Curso convida magistrados a pensar questões de direito, arte e filosofia

A frase “Penso, logo existo”, do filósofo francês René Descartes, resume a essência do humano: ser capaz de pensar sobre a própria existência. No entanto, numa sociedade em que tantas atividades consomem tempo, fazer uma pausa para pensar parece um luxo. Com a proposta de refletir sobre questões que permeiam nossa realidade, teve início nesta segunda, 26/11, o curso “Tempo de pensar – interlocuções entre direito, arte e filosofia”. Segundo a coordenadora do curso, juíza federal Marcia Hoffmann do Amaral e Turri, “viver é recriar-se, é reinventar-se, como seres humanos, por isso a necessidade de parar para pensar”. A seu ver, direito, literatura e filosofia se organizam como horizontes abertos e plurais de compreensão que se entrelaçam, viabilizando reflexões sobre o sentido ético das normas, acerca da valia dos atos e omissões e, ainda, sobre sua dignidade intrínseca.

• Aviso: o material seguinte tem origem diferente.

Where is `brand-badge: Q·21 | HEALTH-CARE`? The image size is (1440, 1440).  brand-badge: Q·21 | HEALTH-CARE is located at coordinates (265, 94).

A palestra, “As sementes do tempo: interpretação, direito e poder em Macbeth”, ministrada pelo professor doutor José Garcez Ghirardi, abriu o evento. A mesa contou com a participação dos desembargadores federais José Marcos Lunardelli, diretor da EMAG, e Inês Virgínia.
A peça Macbeth, de Shakespeare, serviu de referência para o professor Garcez fazer algumas análises da situação política atual do país. Para ele, a atualidade do dramaturgo inglês está no fato de ele colocar em cena tensões semelhantes àquelas que hoje experimentamos. “A tragédia retrata como uma estrutura pode ser injusta e ilegítima”.
Ao fazer uma reflexão sobre Judiciário brasileiro, o professor disse que há uma grande crise exegética instalada no STF gerada pelas diferentes interpretações dos ministros à Constituição. “Toda estrutura, tanto normativa como funcional, tem a ver com a tentativa de estabilizar o sistema por meio de uma circunscrição das interpretações possíveis. Mas, se um sistema, que é feito para ter estabilidade por meio das interpretações legítimas, oferece outra noção interpretativa, o sistema todo pode entrar em colapso”.
De acordo com Garcez, o que está em jogo no momento atual é qual a função do direito dentro da sociedade e em relação aos conflitos sociais. O professor usa como exemplo os debates entre os neopositivistas e os neoconstitucionalistas, afirmando que não são debates sobre a causalidade jurídica, a parte técnica da interpretação. “A crise do Judiciário está na falta de critério para estabelecer o sentido do direito. Sem o critério, sentimos uma enorme instabilidade e a própria função institucional começa a ser colocada em xeque”.
A juíza federal Márcia Hoffmann participou ativamente da palestra e aprofundou o debate, afirmando que “nem sempre o direito positivado expressa o justo. Para além do descompasso entre a ordem jurídica positiva e o ideal de justiça, existem dilemas no interior do próprio domínio dos valores. O sentido da norma ética possui critérios específicos de avaliação. A importância da filosofia evidencia-se, portanto, diante do conflito de preceitos éticos”.
Fazer uma pausa para pensar, segundo a coordenadora do curso, é uma atitude de bom senso: estimula a crítica e pode até, eventualmente, ensejar a dúvida. “O agir impensado leva à estagnação do conhecimento jurídico, incompatível nesta era de incertezas, em que tudo que é sólido se desmancha no ar”.
O curso prossegue no dia 27 com a palestra “Ficção, Filosofia e desafios éticos para um futuro não tão distante”, ministrada pelo professor Alexey Dodsworth Magnavita de Carvalho e no dia 28, com a palestra “Kohlhaas, da injustiça à vingança”, apresentada pelo professor doutor Tércio Sampaio Ferraz Júnior. Às tardes, os juízes federais participam de oficinas de discussão. Para Márcia Hoffmann, a relevância desses debates se explica pela própria essência do ser juiz: “Pensar nos torna mais humanos e, para julgar um ser humano, o juiz precisa ser cada vez mais humano”.